Reputation: 1036
I have xml file stored here. It contains json. I am unable to read and convert it to dataframe
Cleaning code
htext <- html_nodes(content, xpath=".//script[contains(., 'home_js_model')]") %>% html_text()
htext <- gsub("<script type=\"text/javascript\">", "", htext, fixed=TRUE)
htext <- gsub("var home_js_model = {", "", htext, fixed=TRUE)
htext <- gsub("</script>", "", htext, fixed=TRUE)
htext <- gsub("stock\":", "", htext, fixed=TRUE)
Read from JSON
json <- jsonlite::fromJSON(htext)
I tried this as well but didn't get success.

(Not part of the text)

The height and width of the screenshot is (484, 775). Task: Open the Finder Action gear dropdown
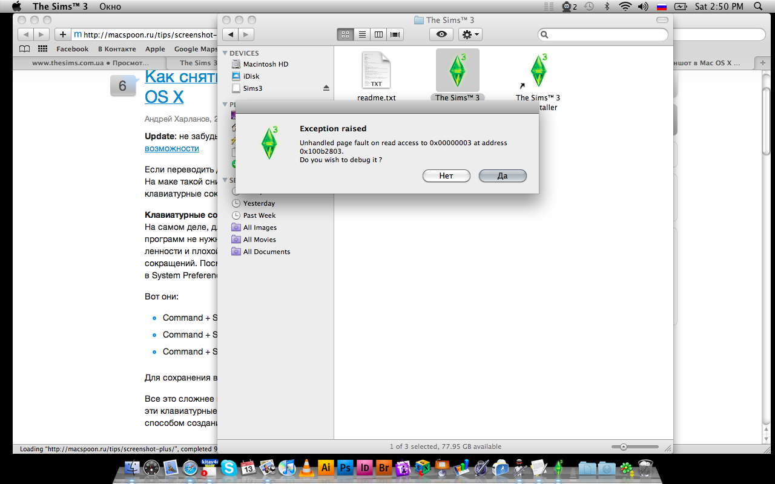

jsonlite::stream_in(textConnection(gsub("\\n", "", htext)))
Upvotes: 0
Views: 57
Reputation: 174293
You are almost there. You need to trim off the var home_js_model =
from the start and and the semicolon from the end to parse the json. However, the result is a very long, very complicated nested listed, so your parsing woes may just be starting...
jsonlite::fromJSON(substr(htext, 21, 5615711))
#> $stock
#> $stock$period_title
#> [1] "1T2018"
#>
#> $stock$total
#> [1] 4162848
#>
#> $stock$total_sale
#> [1] 3426559
#>
#> $stock$total_rental
#> [1] 736289
#>
#> $stock$total_es
#> [1] 2196851
#>
#> ... (very very long list)
Upvotes: 1